Periskop.id - Pakar telematika Roy Suryo mengungkapkan sejumlah dugaan pelanggaran prosedural fatal yang dilakukan tim penyidik kepolisian dalam pelaksanaan upaya paksa terhadap dirinya. Alasan-alasan tersebut menjadi poin krusial dalam gugatan praperadilan yang sidang perdananya bergulir di Pengadilan Negeri Jakarta Selatan, Senin (29/6).
Roy menyatakan, tindakan yang menimpanya pada Jumat, 19 Juni 2026 lalu dinilai tidak patut, melanggar hukum, serta mencederai hak asasi manusia. Salah satu prosedur hukum yang ditabrak penyidik adalah tidak adanya koordinasi dengan pengurus lingkungan setempat saat tindakan paksa dilangsungkan.
"Kalau ada upaya paksa, baik pemanggilan atau bahkan penangkapan paksa, seharusnya tetap mengikuti aturan yang berlaku atau prosedur. Misalnya apa? Diketahui oleh RT, RW setempat. Ini sama sekali tidak ada. Sudah terkonfirmasi, RT RW setempat tidak mengetahui adanya peristiwa itu," kata Roy sebelum persidangan di PN Jakarta Selatan, Senin (29/6).
Roy juga menegaskan, pihaknya telah mengambil langkah mitigasi guna mengantisipasi adanya upaya dari pihak termohon untuk memanipulasi dokumen administrasi secara hukum, termasuk pengiriman surat dengan tanggal mundur (backdate).
"Dan bahkan saya sudah mengantisipasi andaikata tiba-tiba ada upaya untuk melakukan backdate. Jadi mereka dikirimi surat, kemudian ditanggal mundur.
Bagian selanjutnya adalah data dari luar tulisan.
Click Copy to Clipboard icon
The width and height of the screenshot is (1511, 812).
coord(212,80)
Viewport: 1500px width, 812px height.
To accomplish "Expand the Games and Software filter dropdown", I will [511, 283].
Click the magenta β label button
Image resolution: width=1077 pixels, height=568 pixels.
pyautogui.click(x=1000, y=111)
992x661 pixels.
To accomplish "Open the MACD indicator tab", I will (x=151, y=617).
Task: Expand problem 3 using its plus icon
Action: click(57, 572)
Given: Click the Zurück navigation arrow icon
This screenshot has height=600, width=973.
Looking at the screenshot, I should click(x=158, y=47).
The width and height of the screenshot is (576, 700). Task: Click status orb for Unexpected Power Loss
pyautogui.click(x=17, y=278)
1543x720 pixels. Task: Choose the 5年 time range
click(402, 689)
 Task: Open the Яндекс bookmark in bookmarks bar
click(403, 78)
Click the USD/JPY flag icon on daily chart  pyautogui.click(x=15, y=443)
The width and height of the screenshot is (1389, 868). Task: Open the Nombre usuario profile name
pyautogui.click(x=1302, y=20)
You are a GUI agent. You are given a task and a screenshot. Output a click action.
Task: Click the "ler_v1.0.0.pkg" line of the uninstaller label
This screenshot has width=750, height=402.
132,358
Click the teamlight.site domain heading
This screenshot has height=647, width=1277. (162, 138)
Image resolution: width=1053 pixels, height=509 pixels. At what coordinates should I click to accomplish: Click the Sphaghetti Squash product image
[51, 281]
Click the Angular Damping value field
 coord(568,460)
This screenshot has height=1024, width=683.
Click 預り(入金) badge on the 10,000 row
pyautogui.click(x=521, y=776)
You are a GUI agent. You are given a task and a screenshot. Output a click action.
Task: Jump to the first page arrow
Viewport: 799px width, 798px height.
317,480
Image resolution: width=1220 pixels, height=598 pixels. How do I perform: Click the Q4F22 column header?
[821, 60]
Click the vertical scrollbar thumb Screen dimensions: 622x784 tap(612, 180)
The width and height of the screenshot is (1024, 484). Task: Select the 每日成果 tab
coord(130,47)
Sudah, mereka sudah bilang RT RW-nya tidak akan dan tidak mau menandatangani backdate tersebut," tegasnya.
Roy menekankan, praperadilan yang diajukan pihaknya menyangkut pelanggaran hak asasi manusia dan proses hukum.
"Jadi apa yang kami praperadilankan adalah hal-hal yang memang tidak patut, tidak layak, dan melanggar hak asasi manusia, melanggar hukum juga, atas kejadian yang terjadi pada Jumat, 19 Juni 2026 lalu," ungkap Roy.
Berdasarkan data Sistem Informasi Penelusuran Perkara (SIPP) PN Jakarta Selatan, gugatan tersebut terdaftar dengan nomor perkara 99/Pid.Pra/2026/PN JKT.SEL yang diajukan resmi sejak Senin (22/6). Dalam petitumnya, Roy mempersoalkan keabsahan pelaksanaan upaya paksa penggeledahan yang menyasar dirinya.
"Klasifikasi perkara: sah atau tidaknya pelaksanaan upaya paksa penggeledahan," tulis keterangan tersebut, dikutip Senin (29/6).
Dalam permohonan ini, Roy Suryo menarik sejumlah otoritas penegak hukum sebagai pihak termohon. Tergugat I terdiri dari Pemerintah RI cq Kapolda Metro Jaya, Dirreskrimum Polda Metro Jaya, Kasubdit Kamneg, hingga Tim Penyidik. Sementara Tergugat II ditempati oleh Pemerintah RI cq Jaksa Agung, Jampidum Kejagung RI, dan Kajati DKI Jakarta.
Sebelumnya, penyidik Polda Metro Jaya menangkap pakar telematika Roy Suryo Notodiprojo dan dr. Tifauzia Tyassuma (dr. Tifa) pada Jumat pagi (19/6). Penangkapan kedua tokoh ini terkait kasus dugaan ijazah palsu Presiden ke-7 Indonesia, Joko Widodo (Jokowi).
Informasi penangkapan Roy Suryo pertama kali dikonfirmasi oleh kuasa hukumnya, Ahmad Khozinudin, yang menerima laporan langsung dari pihak keluarga sekitar pukul 07.00 WIB. Sementara itu, dr. Tifa dilaporkan ditangkap aparat kepolisian di apartemen pribadinya lebih awal, yakni sekitar pukul 06.47 WIB. Informasi penjemputan paksa tersebut disampaikan langsung oleh dr. Tifa setelah berada di markas Polda Metro Jaya.